The Name Change went down strangely. Artist Robert Ballagh was a strong supporter, carrying the coffin. Elsewhere people weren't quite sure how to react. The "Northern Question" was a source of confusion and embarrassment to many in the South. Internationally it was received differently. Art-world luminaries from across Europe and the US came to the Imma ceremony, treating the event with a reverence that influenced the sceptical among the Irish contingent, so that they too came to believe, as fervently as if they had done so all along.

O’Doherty is no stranger to the ambivalence of Ireland to its artists, even though it is a country that prides itself on its creative strength.

“Ireland does not appreciate its foreign achievers,” he told me when I interviewed him for this paper in 2017. “It’s kind of an insult if you achieve. You’re supposed to fail and then you’ll be adopted.”

Impermanence

When the murals at the Sirius were unveiled, president Mary Robinson attended the opening. And then they were papered over and all but forgotten. O'Doherty himself was a fan of impermanence. Deeply ambivalent about the avaricious rapacities of the art market, he had long prided himself on making ephemeral works. His geometric rope drawings would appear, such as Rope Drawing No 74, at Dublin's Douglas Hyde Gallery in 1985, changing the space by creating parabolas and strange tricks of perspective, and then disappearing from all but memory and the odd art catalogue.

Now that O’Doherty is 90 his thoughts have changed. “Now that I’ve got less permanent, I would like to do some permanent installations,” he has said.

So, when Miranda Driscoll took on the role of Sirius director in 2014 and heard about the murals that lay behind the white walls of her centre gallery, she was intrigued. Peeling back some of that paper at that time, she showed me an emerging "A" painted on the wall, and a hint of a strip of colour.

A restoration project followed and the murals began to emerge, damaged, but salvageable. Now, fully recovered, they are on view to the public until next April. Brightly painted in blue, red, green and purple against a grey ground, you see what appears to be geometric shapes, mazes or op art constructions. They’re of their time, but also refreshingly present.

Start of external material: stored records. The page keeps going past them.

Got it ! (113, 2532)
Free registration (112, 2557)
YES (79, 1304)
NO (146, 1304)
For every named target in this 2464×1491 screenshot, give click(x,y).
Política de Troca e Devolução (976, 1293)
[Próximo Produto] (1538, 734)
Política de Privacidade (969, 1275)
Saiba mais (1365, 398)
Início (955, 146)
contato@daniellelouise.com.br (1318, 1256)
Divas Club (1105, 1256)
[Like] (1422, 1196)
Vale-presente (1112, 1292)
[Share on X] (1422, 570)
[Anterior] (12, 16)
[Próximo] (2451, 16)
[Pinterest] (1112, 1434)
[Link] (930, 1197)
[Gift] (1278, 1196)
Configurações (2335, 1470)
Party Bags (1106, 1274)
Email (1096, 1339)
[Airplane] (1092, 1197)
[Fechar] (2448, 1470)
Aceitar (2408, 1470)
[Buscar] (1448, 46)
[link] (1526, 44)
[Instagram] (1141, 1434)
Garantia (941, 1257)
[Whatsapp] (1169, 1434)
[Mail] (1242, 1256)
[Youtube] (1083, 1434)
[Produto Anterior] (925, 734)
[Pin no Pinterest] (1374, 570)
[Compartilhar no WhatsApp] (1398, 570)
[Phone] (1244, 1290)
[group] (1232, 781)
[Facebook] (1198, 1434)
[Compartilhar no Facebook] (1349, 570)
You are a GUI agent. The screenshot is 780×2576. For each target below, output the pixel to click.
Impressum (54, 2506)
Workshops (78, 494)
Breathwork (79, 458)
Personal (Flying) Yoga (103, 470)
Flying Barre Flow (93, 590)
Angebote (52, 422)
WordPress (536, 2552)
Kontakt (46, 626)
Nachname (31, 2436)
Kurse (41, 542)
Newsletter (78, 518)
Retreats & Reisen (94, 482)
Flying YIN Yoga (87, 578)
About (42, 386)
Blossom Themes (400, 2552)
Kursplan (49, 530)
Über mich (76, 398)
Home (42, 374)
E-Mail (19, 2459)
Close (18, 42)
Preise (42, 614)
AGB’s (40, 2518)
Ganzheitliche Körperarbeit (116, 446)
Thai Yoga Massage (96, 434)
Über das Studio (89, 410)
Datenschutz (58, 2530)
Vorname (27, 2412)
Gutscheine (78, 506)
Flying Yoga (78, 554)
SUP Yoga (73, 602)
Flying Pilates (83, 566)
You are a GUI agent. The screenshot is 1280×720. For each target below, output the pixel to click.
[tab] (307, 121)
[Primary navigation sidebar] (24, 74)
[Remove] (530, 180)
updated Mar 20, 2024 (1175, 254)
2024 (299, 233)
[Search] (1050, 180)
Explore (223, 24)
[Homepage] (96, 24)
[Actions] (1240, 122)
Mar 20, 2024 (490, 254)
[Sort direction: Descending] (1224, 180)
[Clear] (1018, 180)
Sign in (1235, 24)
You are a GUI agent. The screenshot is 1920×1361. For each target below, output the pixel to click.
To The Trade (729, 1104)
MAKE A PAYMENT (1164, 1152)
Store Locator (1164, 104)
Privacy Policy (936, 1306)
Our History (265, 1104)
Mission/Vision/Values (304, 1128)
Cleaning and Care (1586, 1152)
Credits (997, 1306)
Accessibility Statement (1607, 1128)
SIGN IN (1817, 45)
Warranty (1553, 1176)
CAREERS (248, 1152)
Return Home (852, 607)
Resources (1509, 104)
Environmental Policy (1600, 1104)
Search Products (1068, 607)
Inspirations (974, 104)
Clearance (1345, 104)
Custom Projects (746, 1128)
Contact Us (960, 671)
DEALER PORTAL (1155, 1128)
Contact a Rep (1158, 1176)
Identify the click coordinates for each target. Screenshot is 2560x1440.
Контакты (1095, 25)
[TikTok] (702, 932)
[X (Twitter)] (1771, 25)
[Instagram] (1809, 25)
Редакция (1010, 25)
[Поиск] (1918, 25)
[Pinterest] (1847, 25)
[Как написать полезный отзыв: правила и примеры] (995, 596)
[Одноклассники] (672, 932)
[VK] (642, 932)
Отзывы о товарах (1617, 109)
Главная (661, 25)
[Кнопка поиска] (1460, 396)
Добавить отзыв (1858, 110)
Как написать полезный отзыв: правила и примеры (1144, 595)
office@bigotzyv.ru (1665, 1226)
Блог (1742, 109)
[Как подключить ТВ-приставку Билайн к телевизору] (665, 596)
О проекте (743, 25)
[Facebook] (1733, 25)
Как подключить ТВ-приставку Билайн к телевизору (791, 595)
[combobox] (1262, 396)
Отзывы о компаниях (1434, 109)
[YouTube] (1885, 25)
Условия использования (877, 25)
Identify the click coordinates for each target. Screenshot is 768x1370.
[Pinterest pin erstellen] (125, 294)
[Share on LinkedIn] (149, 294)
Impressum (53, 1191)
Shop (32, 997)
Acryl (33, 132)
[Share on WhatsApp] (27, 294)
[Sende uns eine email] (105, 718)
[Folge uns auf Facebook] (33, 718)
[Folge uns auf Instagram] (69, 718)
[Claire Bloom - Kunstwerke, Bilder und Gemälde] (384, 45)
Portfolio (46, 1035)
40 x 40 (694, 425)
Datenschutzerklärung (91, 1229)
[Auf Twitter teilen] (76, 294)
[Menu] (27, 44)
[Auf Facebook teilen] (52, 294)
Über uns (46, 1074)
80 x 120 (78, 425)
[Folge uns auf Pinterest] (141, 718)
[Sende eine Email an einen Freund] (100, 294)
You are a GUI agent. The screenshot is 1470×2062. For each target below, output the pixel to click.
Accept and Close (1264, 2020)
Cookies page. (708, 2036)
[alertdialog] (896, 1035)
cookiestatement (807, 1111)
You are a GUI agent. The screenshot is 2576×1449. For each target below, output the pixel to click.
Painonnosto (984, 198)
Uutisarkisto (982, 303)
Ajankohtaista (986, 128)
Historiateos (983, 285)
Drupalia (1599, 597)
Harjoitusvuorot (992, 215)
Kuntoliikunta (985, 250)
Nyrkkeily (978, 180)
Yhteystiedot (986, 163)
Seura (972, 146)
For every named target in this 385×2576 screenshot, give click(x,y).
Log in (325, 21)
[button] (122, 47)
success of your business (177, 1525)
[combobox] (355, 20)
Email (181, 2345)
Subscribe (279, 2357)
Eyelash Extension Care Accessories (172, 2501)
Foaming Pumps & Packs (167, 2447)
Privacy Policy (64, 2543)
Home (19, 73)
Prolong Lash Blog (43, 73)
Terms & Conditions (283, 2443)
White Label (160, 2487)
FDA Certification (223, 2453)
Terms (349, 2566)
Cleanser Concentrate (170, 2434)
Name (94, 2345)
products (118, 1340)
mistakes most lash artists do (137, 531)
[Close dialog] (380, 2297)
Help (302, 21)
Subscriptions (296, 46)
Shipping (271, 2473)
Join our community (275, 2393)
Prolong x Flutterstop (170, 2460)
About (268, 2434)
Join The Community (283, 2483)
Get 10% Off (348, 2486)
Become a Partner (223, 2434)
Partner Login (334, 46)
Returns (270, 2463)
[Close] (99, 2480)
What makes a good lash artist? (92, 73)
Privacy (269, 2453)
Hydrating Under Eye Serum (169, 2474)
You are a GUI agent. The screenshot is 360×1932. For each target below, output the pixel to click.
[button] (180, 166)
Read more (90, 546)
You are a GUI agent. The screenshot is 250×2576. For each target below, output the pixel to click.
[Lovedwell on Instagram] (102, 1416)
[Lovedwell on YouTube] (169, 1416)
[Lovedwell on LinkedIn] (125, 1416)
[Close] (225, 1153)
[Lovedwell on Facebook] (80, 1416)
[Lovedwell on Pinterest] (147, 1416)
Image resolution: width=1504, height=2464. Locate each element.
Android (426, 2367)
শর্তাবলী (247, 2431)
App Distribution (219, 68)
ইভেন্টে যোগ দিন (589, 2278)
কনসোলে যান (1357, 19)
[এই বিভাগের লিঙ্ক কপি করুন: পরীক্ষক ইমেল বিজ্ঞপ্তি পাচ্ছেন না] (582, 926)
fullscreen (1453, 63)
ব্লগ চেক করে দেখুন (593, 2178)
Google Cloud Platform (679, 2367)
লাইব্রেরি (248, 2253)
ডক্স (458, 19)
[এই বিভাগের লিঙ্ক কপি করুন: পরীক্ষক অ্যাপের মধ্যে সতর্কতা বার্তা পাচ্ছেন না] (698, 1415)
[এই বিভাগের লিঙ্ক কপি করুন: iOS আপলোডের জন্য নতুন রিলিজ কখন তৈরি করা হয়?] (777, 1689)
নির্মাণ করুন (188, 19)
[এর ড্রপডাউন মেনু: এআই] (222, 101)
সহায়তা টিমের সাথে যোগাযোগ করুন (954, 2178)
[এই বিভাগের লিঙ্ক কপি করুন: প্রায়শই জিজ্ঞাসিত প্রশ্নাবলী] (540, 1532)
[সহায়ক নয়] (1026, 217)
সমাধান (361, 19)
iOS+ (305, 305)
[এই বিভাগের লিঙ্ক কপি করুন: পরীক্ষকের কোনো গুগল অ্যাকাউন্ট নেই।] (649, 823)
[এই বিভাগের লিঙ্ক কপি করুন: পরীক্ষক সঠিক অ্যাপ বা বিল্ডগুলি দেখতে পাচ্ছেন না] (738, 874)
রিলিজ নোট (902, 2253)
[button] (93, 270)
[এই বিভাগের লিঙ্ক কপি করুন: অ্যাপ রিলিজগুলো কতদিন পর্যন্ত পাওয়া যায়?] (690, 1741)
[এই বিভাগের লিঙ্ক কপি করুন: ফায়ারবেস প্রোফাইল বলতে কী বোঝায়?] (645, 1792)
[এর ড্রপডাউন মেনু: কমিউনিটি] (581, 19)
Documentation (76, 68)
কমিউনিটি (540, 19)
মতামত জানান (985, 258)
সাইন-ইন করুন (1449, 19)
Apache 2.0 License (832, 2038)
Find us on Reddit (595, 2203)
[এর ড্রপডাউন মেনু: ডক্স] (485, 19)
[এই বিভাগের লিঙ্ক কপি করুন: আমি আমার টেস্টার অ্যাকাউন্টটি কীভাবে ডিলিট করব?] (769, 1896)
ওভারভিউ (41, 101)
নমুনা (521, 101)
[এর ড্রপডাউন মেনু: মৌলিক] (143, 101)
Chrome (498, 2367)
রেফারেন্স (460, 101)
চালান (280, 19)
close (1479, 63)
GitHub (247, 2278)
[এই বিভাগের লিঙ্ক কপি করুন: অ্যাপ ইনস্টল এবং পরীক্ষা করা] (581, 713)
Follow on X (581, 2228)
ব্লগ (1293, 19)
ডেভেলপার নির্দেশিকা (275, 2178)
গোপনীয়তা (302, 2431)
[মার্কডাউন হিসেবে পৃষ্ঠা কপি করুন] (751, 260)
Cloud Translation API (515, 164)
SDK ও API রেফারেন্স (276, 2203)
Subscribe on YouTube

In fact, the patterns are anything but random, and are based on O’Doherty’s fascination with Ogham, the ancient Irish language that was always written down, never spoken aloud. The lines and stripes spell out the words “One Here Now”, a statement of presence, and also of existential defiance. Imagine the sense of an emigrant, one person, in one place. Here. Now. It’s a presence that lingers and yet also travels, perhaps a perfect summation of the Irish experience.

Enigmas

It is the genius of the work that it whispers in enigmas. Ideas fill the mind, even as the bold blocks of colour create visual paradoxes that make the walls dance, fold in on themselves, and reach forward. It is as if O’Doherty has dissolved the physicality of the building, at the same time as he has given it an even more powerful presence.

One Here Now is one of the very few permanent installations of this artist's work in the world, and this despite the fact that his work is held in major collections including the Pompidou in Paris and both the Metropolitan Museum and Museum of Modern Art in New York. Its restoration and preservation at Sirius makes this a significant heritage site, for a new conception of what Irish heritage may be.

Eventually, the murals will be preserved, behind false walls, still whispering their mantra of presence and absence; and ready to emerge again in whatever future we face.

O'Doherty's work is also on show at Imma, Dublin, in Brian O'Doherty Language and Space, until September 18th, imma.ie; and features in Double Take at the Glucksman, Cork until July 8th, glucksman.org.